# Raster? Grafikobjekt Oberfläche? dingsbums



## Borti (5. Sep 2006)

Guten Morgen.

Sorry, aber ich weiß nicht wie ich es beschreiben soll  

Und Ich weiß nicht ob ich mit meinem Thema hier im richtigen Forum bin, aber ihr könnt es ja verschieben wenn es besser wo anders hin passt.
Vorweg sollte ich vielleicht erstmal erwähnen, dass ich noch nicht so lange Programmiere und vor allem nicht mit Java.
Ich möchte keinen fertigen Code von euch geliefert bekommen, sondern am besten nur hinweise was ich mir ansehen sollte. Learning by doing 
So genug gelabert.

Ich schocke am besten gleich mal mit einem Screenshot.





Der Screenshot ist aus dem Freeware Programm StarUML.

Ihr könnt euch vielleicht schon vorstellen was es sein soll, aber ich will es doch noch mal etwas erklären. Ich möchte eine Arbeitsfläche, am besten mit solchen Rasterpunkten wie sie auf dem Screenshot zu sehen sind, wo ich dann Grafiken hin und her schieben, oder sie in der Größe verändern kann.

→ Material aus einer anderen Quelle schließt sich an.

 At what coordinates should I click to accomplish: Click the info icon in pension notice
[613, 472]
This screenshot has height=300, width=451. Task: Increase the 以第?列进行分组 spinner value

Das ist noch nicht alles was das Programm können soll, aber ich denke für den Anfang sollte es reichen.

Es gibt aber auch einen kleinen Haken an der Sache ich soll am besten nur Standard Bibliotheken verwenden.


----------



## AlArenal (5. Sep 2006)

Warum suchen sich Anfänger immer gleich solche Brocken?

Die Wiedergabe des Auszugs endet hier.